Why is it important?
- Correctness: missing parentheses can return the wrong rows without errors
- NULL awareness:
NOT,AND, andORbehave differently whenNULLis involved - Performance: boolean logic affects selectivity and which indexes can be used
Where does it fit?
These operators are the foundation for filtering, and they connect directly to later topics like LIKE, IN, BETWEEN, CASE, and EXISTS.
Syntax & Rules
Core Syntax
SELECT select_list
FROM table_name
WHERE condition1 AND condition2;
SELECT select_list
FROM table_name
WHERE condition1 OR condition2;
SELECT select_list
FROM table_name
WHERE NOT condition1;
Available Options / Parameters
| Operator | Meaning | Notes |
|---|---|---|
AND | both conditions must be true | if one side is false, the result is false even if the other side is NULL |
OR | at least one condition must be true | if one side is true, the result is true even if the other side is NULL |
NOT | negates a condition | NOT NULL is NULL (unknown) |
Precedence (Highest to Lowest)
| Priority | Operator |
|---|---|
| 1 | NOT |
| 2 | AND |
| 3 | OR |
Key Rules and Considerations
- Use parentheses whenever you mix
ANDandOR. - If a boolean column is nullable, prefer
flag IS TRUE/flag IS NOT TRUEover shorthandflag/NOT flag. - Keep predicates sargable for performance (avoid wrapping indexed columns in functions).
- Use
IN (...)when you have many equality alternatives on the same column. - Debug complex filters by starting broad and adding one condition at a time.
Step-by-Step Examples
Example 1: AND to Narrow Results (Beginner)
-- Sample data
CREATE TABLE customers (
customer_id bigint GENERATED ALWAYS AS IDENTITY PRIMARY KEY,
full_name text NOT NULL,
city text NOT NULL,
active boolean,
purchases integer NOT NULL DEFAULT 0 CHECK (purchases >= 0)
);
INSERT INTO customers (full_name, city, active, purchases) VALUES
('Alice', 'New York', true, 5),
('Bob', 'Los Angeles', false, 3),
('Carol', 'Chicago', true, 10),
('Dave', 'New York', true, 2),
('Eve', 'Chicago', NULL, 7);
-- Active customers from Chicago
SELECT customer_id, full_name, city, purchases
FROM customers
WHERE city = 'Chicago' AND active IS TRUE
ORDER BY customer_id;
Expected output:
customer_id | full_name | city | purchases
-------------+-----------+---------+-----------
3 | Carol | Chicago | 10
(1 row)
Example 2: OR to Broaden Results (Intermediate)
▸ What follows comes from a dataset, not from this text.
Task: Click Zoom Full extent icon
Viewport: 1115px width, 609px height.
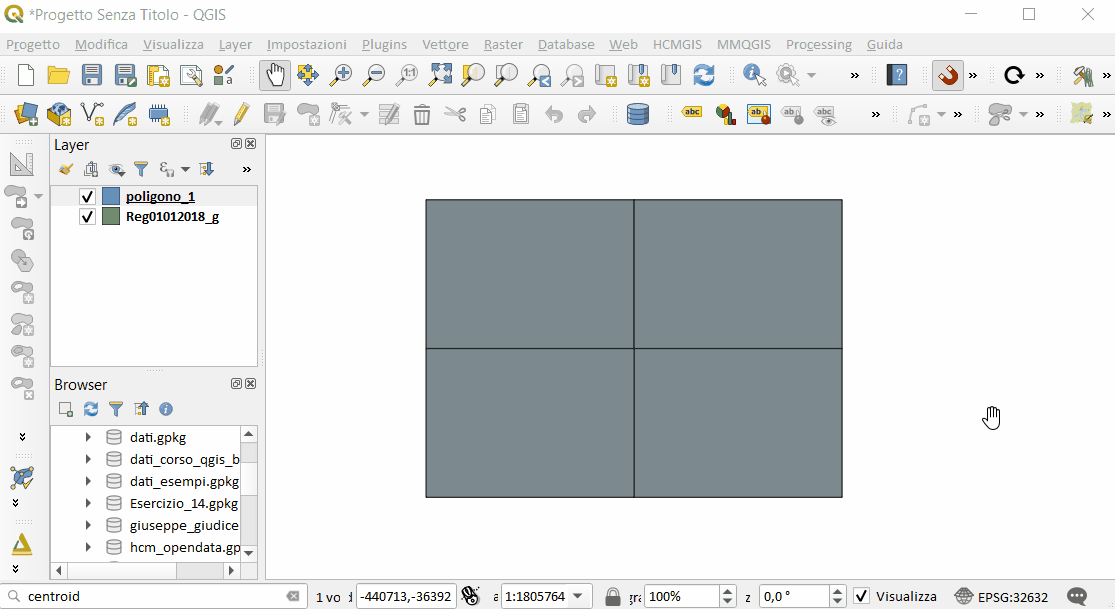Action: click(440, 75)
Goal: customers who are in New York OR who have more than 8 purchases.
SELECT customer_id, full_name, city, purchases
FROM customers
WHERE city = 'New York' OR purchases > 8
ORDER BY customer_id;
Expected output:
customer_id | full_name | city | purchases
-------------+-----------+----------+-----------
1 | Alice | New York | 5
3 | Carol | Chicago | 10
4 | Dave | New York | 2
(3 rows)
Example 3: Parentheses Control Meaning (Advanced)
When you mix OR and AND, add parentheses so the logic matches your intent.
Intent: active customers who are either in New York OR have more than 8 purchases.
-- Correct: group the OR conditions, then apply AND
SELECT customer_id, full_name, city, purchases, active
FROM customers
WHERE (city = 'New York' OR purchases > 8)
AND active IS TRUE
ORDER BY customer_id;
Expected output:
customer_id | full_name | city | purchases | active
-------------+-----------+----------+-----------+--------
1 | Alice | New York | 5 | t
3 | Carol | Chicago | 10 | t
4 | Dave | New York | 2 | t
(3 rows)
Now compare it to an ungrouped version that relies on precedence:
-- AND binds tighter than OR, so this is different logic:
-- city = 'New York' OR (purchases > 8 AND active IS TRUE)
SELECT customer_id, full_name, city, purchases, active
FROM customers
WHERE city = 'New York' OR purchases > 8 AND active IS TRUE
ORDER BY customer_id;
This query includes New York customers regardless of active (which may or may not be what you intended).
Example 4: NOT with Nullable Booleans
If active can be NULL, NOT active does not mean “not active”. It means “negate the value”, and NOT NULL is still NULL.
Use IS NOT TRUE when your business meaning is “false or unknown”.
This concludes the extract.